I did not mean to imply that we should “revel” in bias, For instance, I'm of Irish background so I tend not to see much justification in what the English did to Ireland over 8 centuries. Facts are dead, relying on facts alone will give you a dull and boring list of names, dates and events. It is the intrepetations of an event that lead to the controveries over events. Those controversies are the lifeblood of our discipline. Currently, most students are presented with but one or two options. What I take issue with is that many textbooks at the high school level lack sufficient primary sources and have the narrative of a predictable and grotesquely long delphian prophecy.you cannot just write of a historical person's stance on an issue as "He was for popular sovreignty (Loewen, on Stephen Douglas) without showing why the issue is important.
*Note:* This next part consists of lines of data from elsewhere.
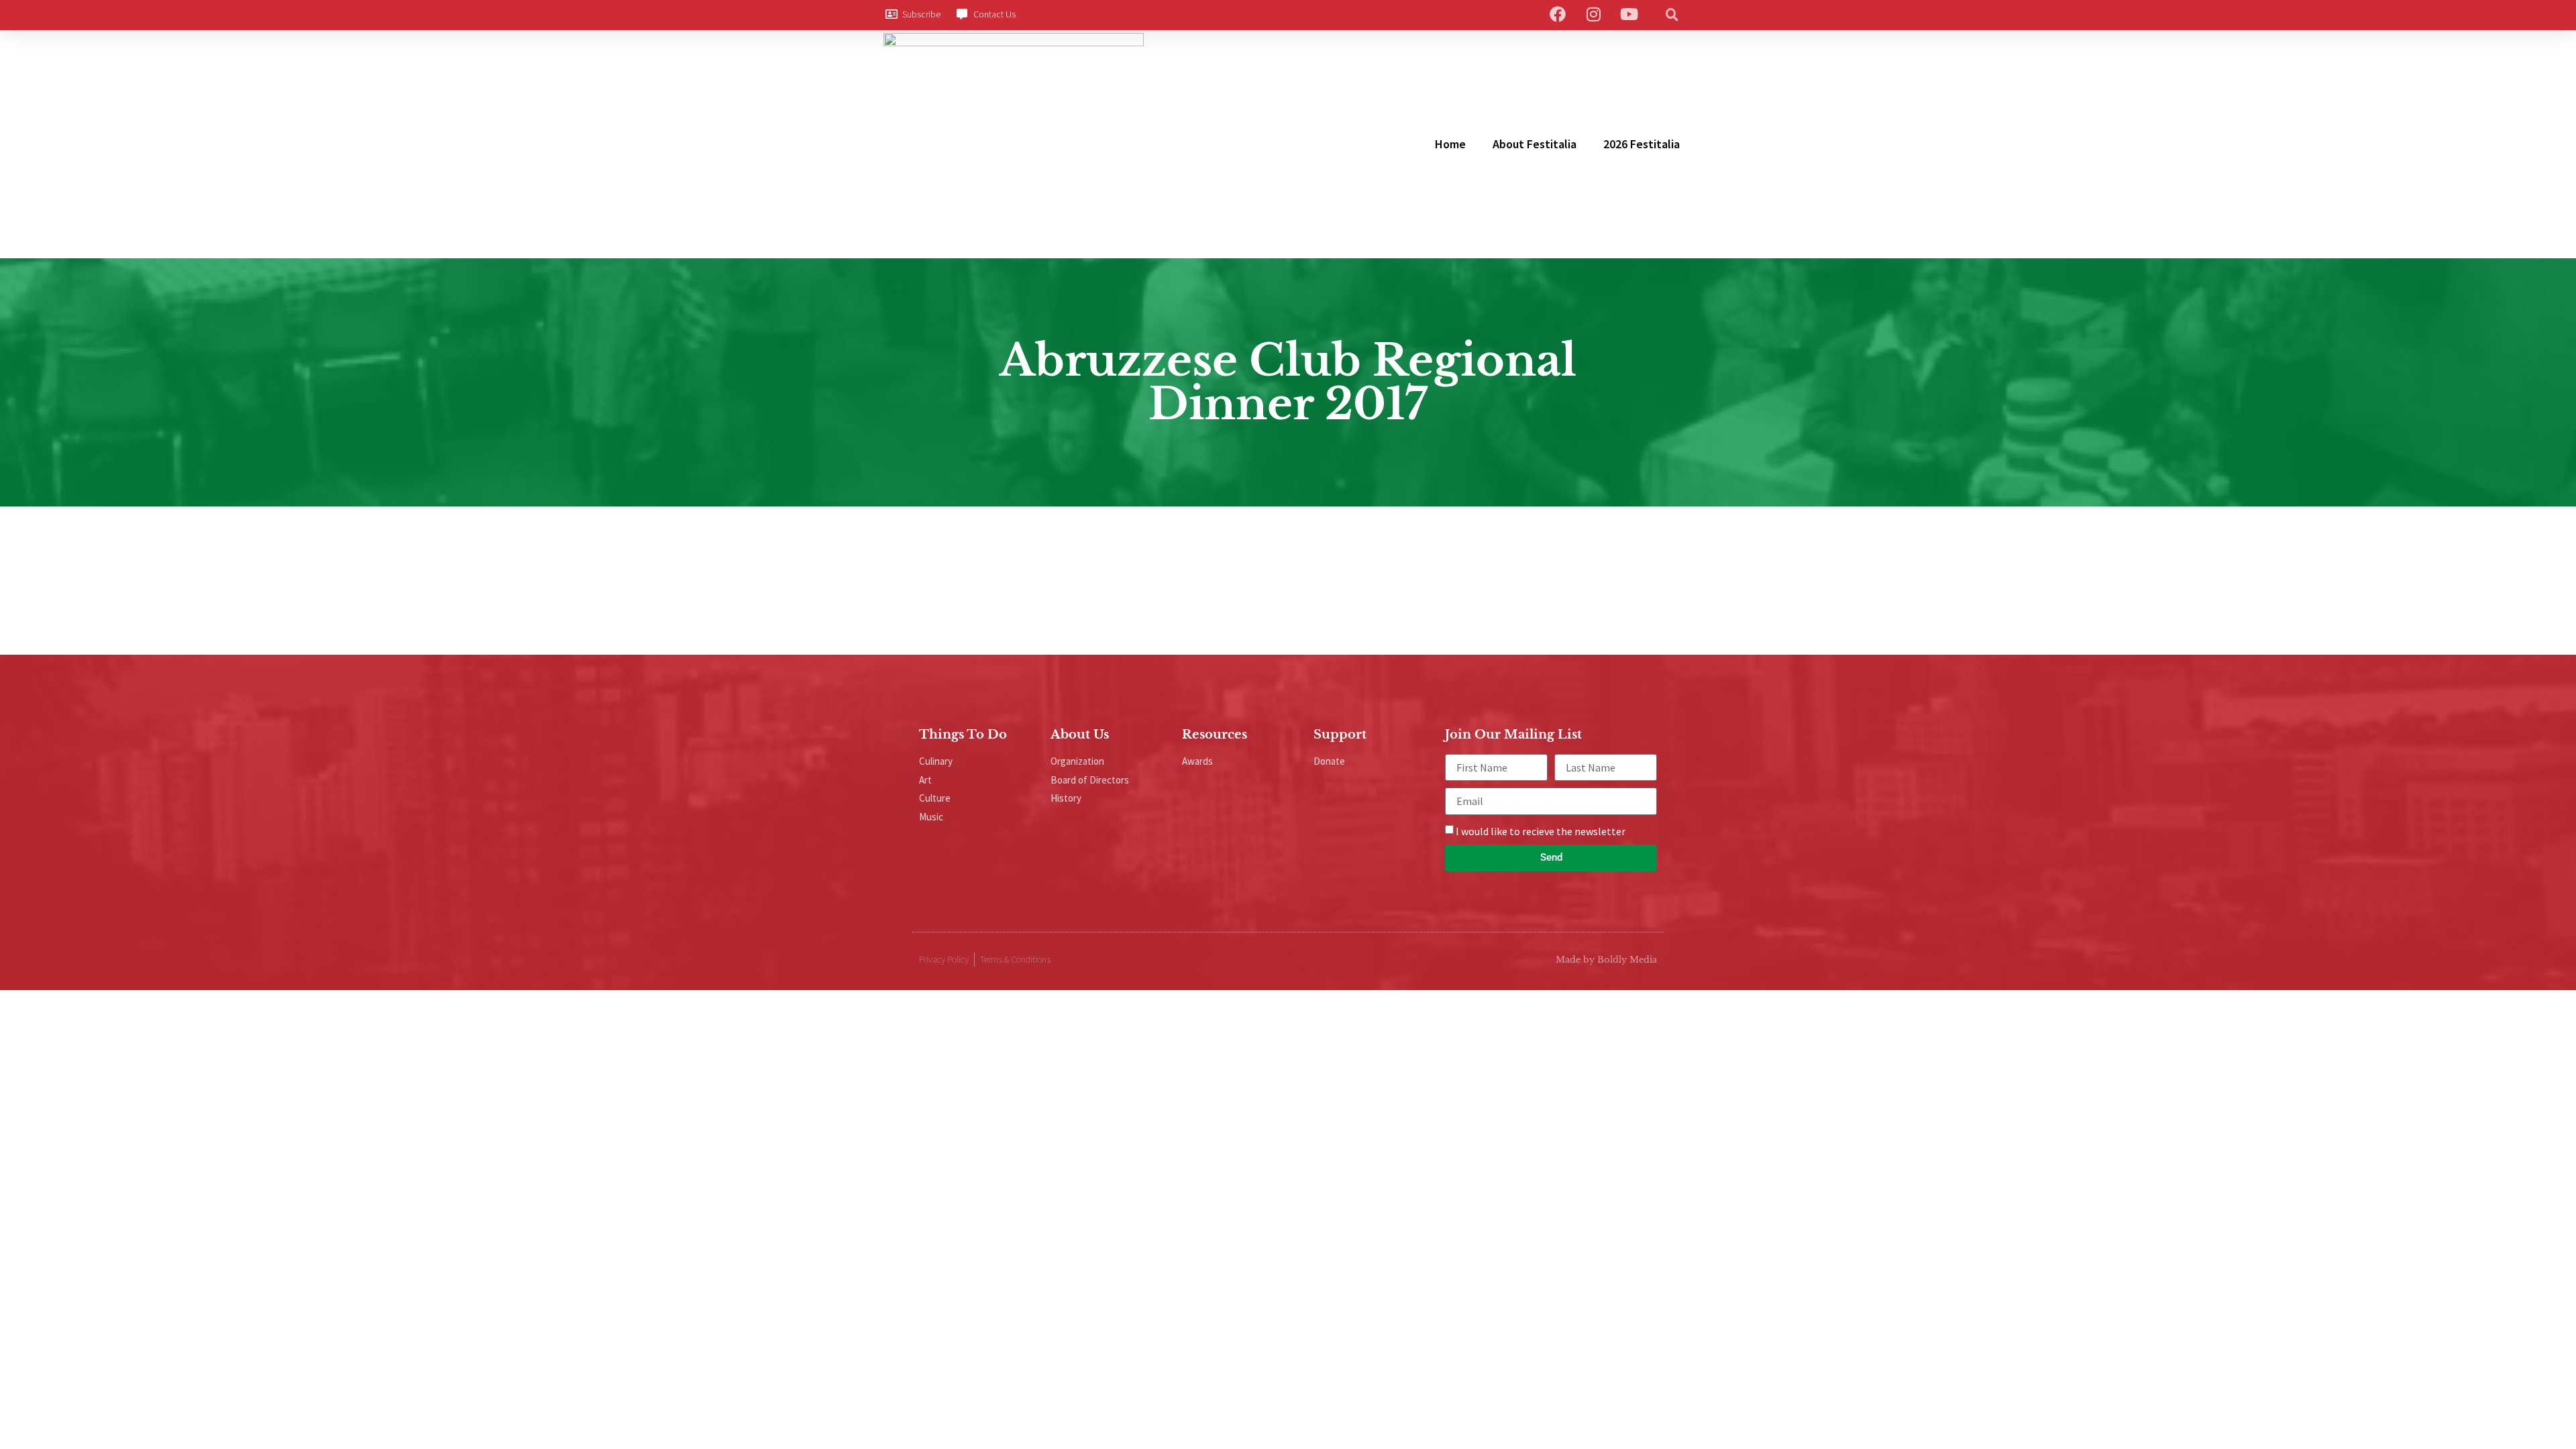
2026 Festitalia (1641, 144)
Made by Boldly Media (1606, 959)
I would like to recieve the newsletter (1540, 831)
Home (1450, 144)
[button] (1672, 14)
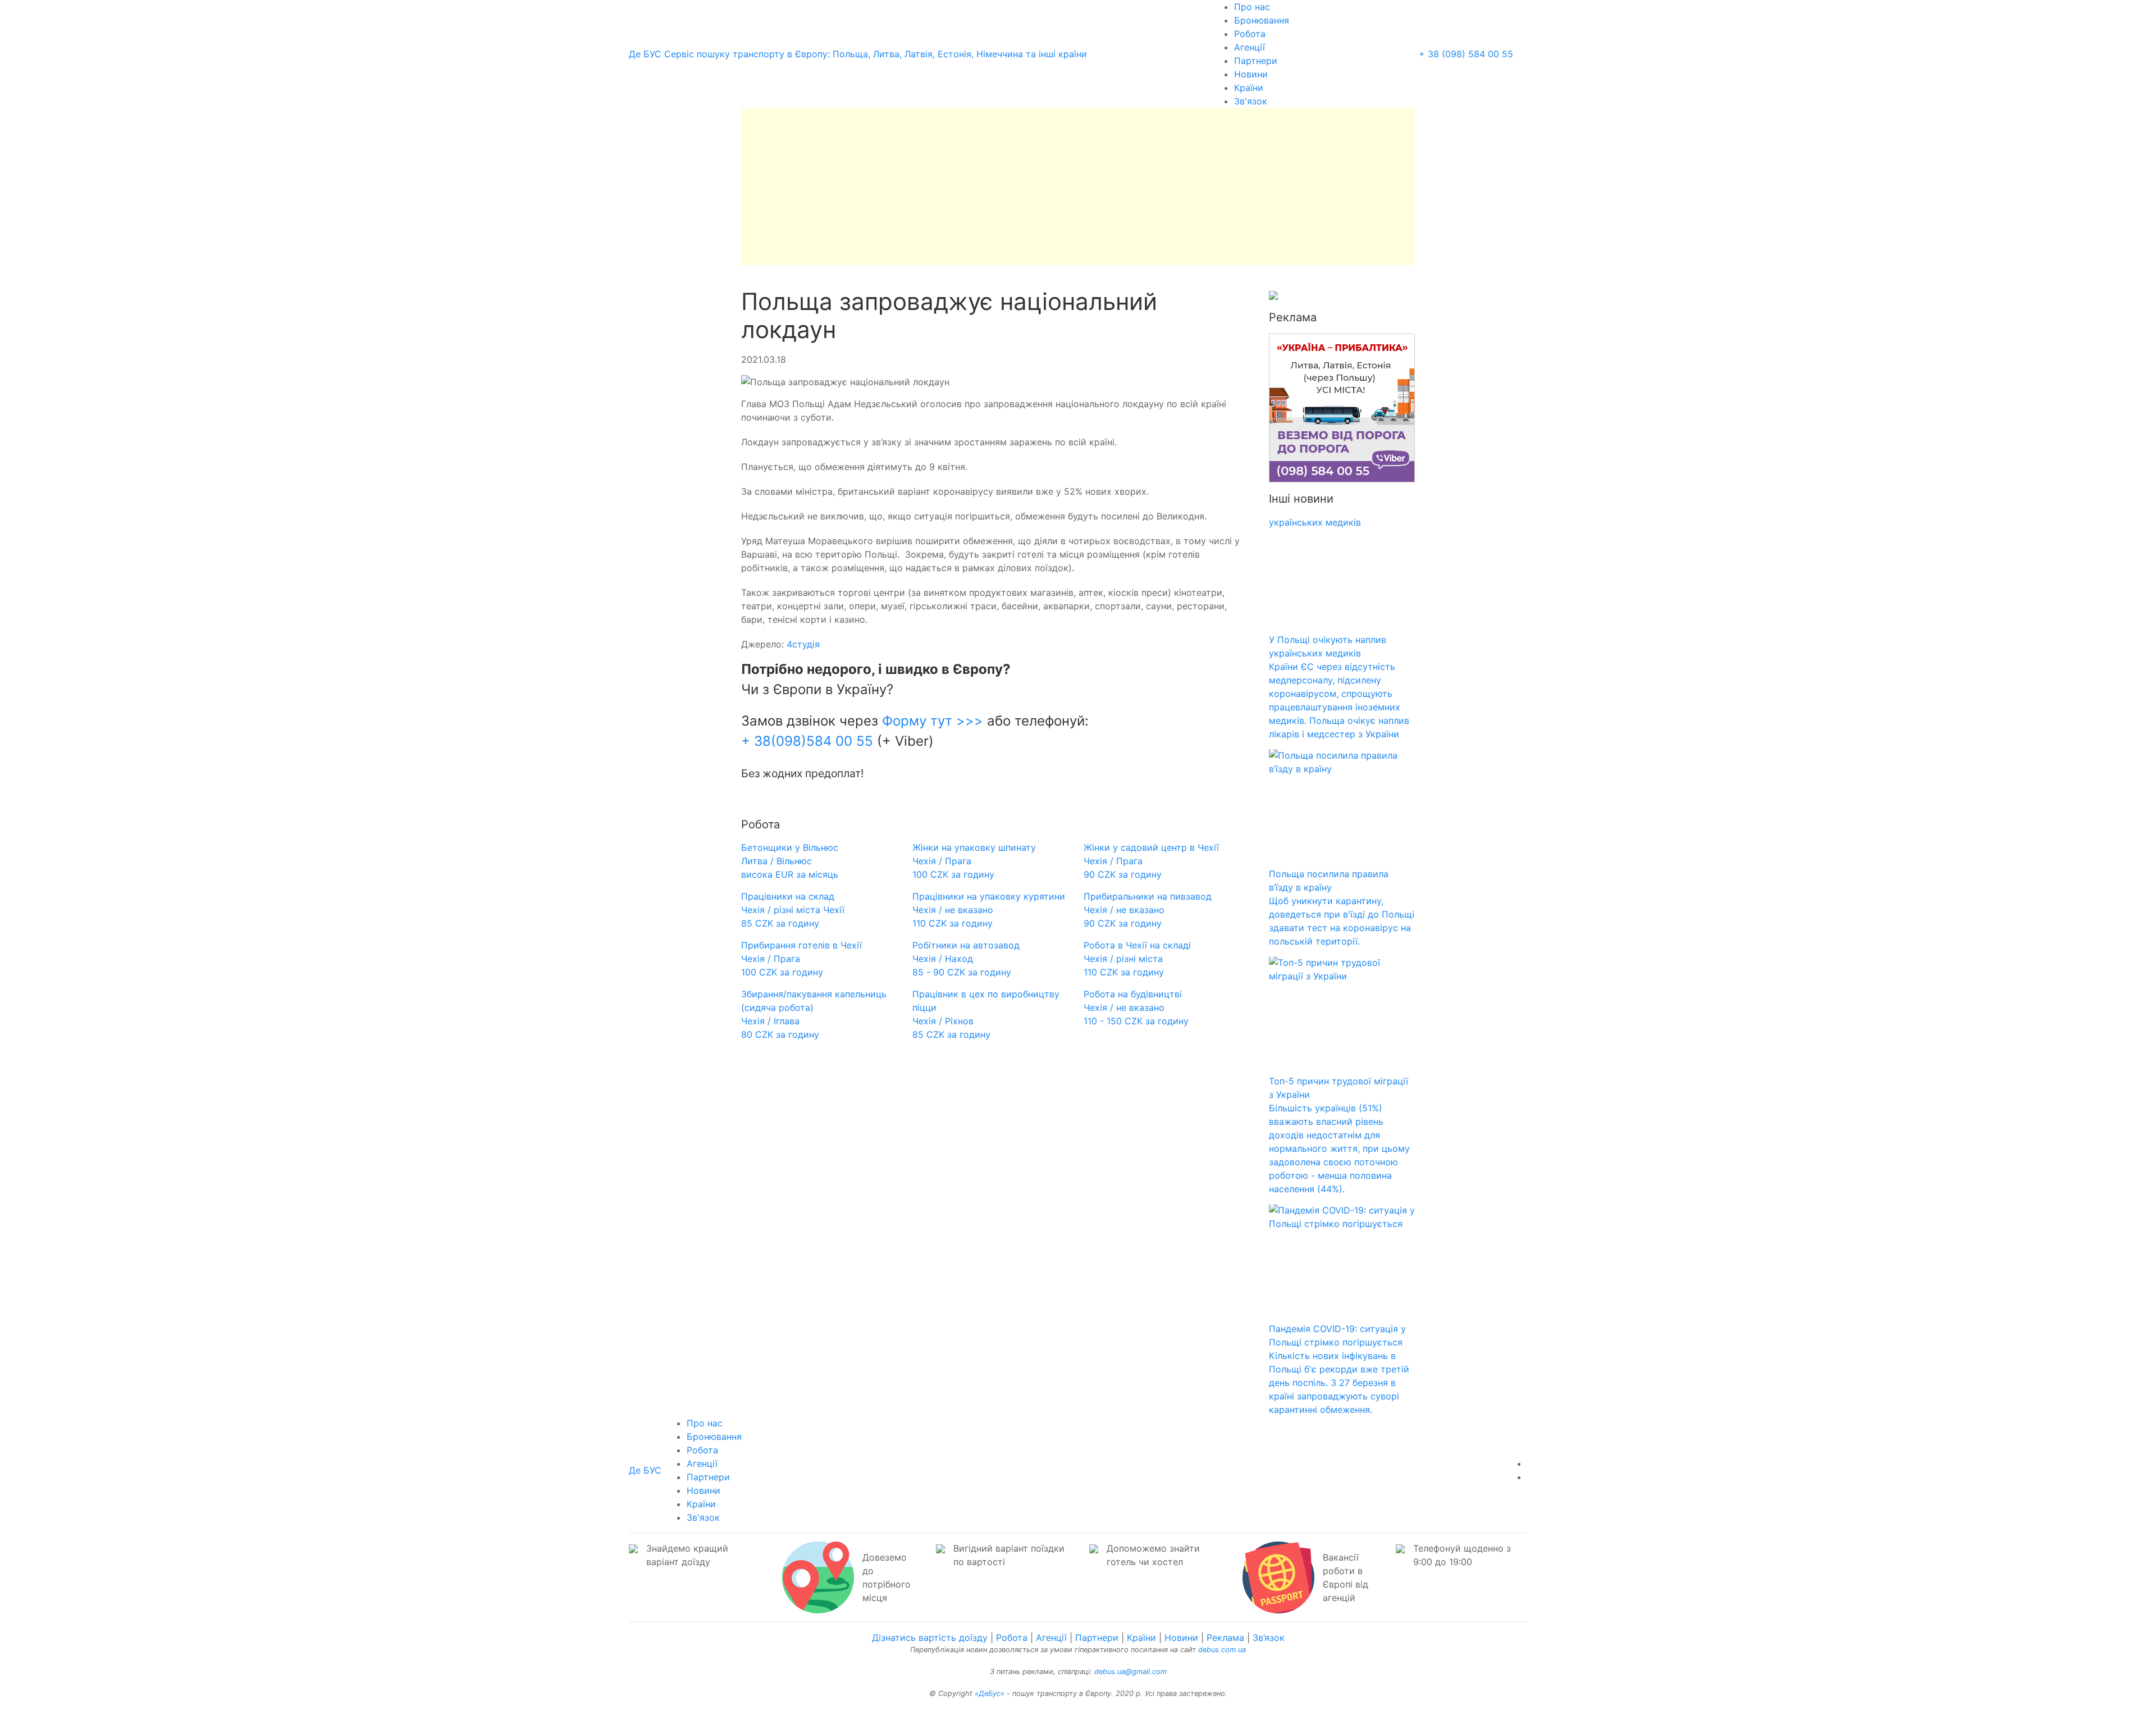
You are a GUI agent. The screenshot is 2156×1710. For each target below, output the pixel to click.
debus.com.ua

I did not mean to imply that we should "revel" in bias, For instance, I'm of Irish background so I tend not to see much justification in what the English did to Ireland over 8 centuries.
Well, I don't think being Irish has anything to do with calling it what it is. Britain supressed any freedom movements because of arrogance and imperialism. The Irish wanted independence for well over 200 years before it actually happened. And because of British interference it still is only 2/3 of the island who are truly independent while the other third has been Western Europe's most unstable country until recently. That's not bias, that's fact.
Facts are dead, relying on facts alone will give you a dull and boring list of names, dates and events. It is the intrepetations of an event that lead to the controveries over events.
Agree with this somewhat that it can be boring, but if those facts are presented correctly there should be no controversy (or dryness) about what happened and why. Most controversy I've come across is the result of facts being skewed.
If we consider facts just the bricks from which to construct our argument (and truly follow Bloom's Taxonomy) we can avoid bias and really tell the story. IMHO.